The HHS Office for Civil Rights has issued guidance on sharing health information on patients being treated for a mental health condition while complying with the HIPAA privacy rule.


The HHS Office for Civil Rights has issued guidance on sharing health information on patients being treated for a mental health condition while complying with the HIPAA privacy rule.

The guidance spells out patients’ privacy rights but also circumstances under which providers can communicate with patients’ families and other caregivers. In particular, “the guidance further clarifies how providers may communicate with family members, law enforcement, or others when the patient presents a serious and imminent threat of harm to themselves or others,” according to OCR.

The six-page guidance covers 13 FAQs on such issues as communicating with certain clinicians, family members and friends when a patient is an adult or minor, assessing a patient’s capacity to object to the sharing of information, involving others to improve patient medication or therapy adherence, appropriate communications when a patient presents an imminent threat of harm, taking to family about a patient’s course of treatment, and allowable communications when a patient is brought in for an emergency psychiatric hold.

In general, the Privacy Rule uniformly applies to protected health information with the exception of psychotherapy notes. These notes, according to the guidance, are treated differently because they contain particularly sensitive information that arise in counseling sessions, and as the personal notes of the therapist they are not required or necessary for treatment, payment or health care operations under HIPAA.
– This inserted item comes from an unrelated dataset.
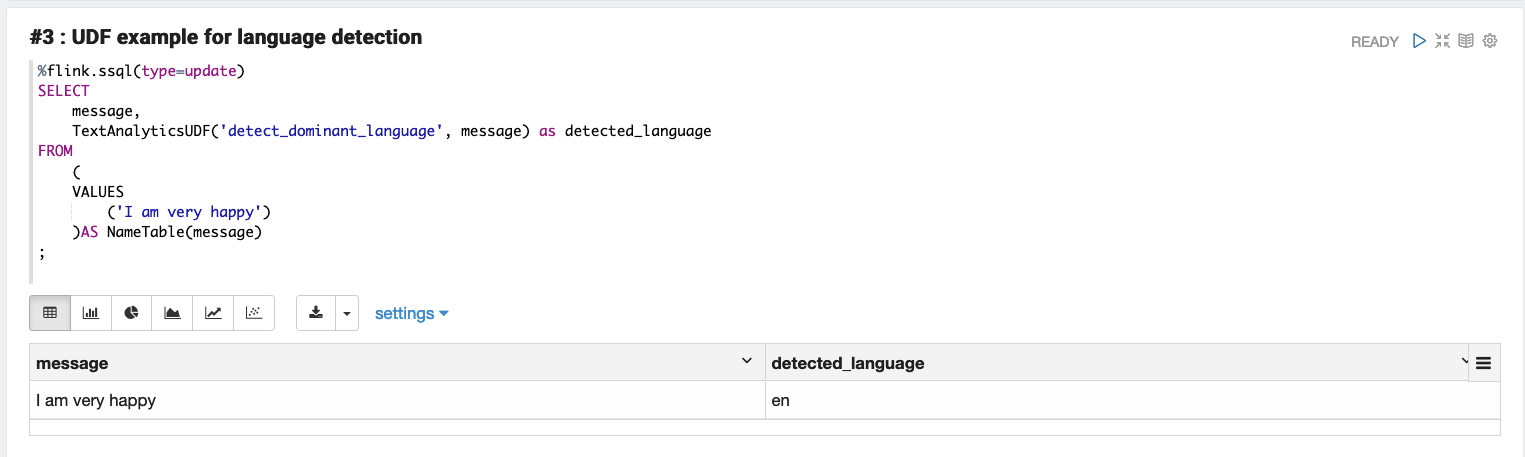Switch to scatter chart view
According to the guidance, “Psychotherapy notes do not include any information about medication prescription and monitoring, counseling session start and stop times, the modalities and frequencies of treatment furnished, or results of clinical tests; nor do they include summaries of diagnosis, functional status, treatment plan, symptoms, prognosis, and progress to date. Psychotherapy notes also do not include any information that is maintained in a patient’s medical record.” The guidance is available here.

A story in the July 2013 issue of Health Data Management, titled “Proceed with Caution,” examined the challenges of sharing behavioral health information among clinicians and the benefits that such sharing can bring to patients. For instance, Adam Kaplin, M.D., chief psychiatric consultant at Johns Hopkins Hospital, contends that depression is the biggest killer of heart attack patients in their first year of recovery, but many cardiologists don’t know if a patient has depression.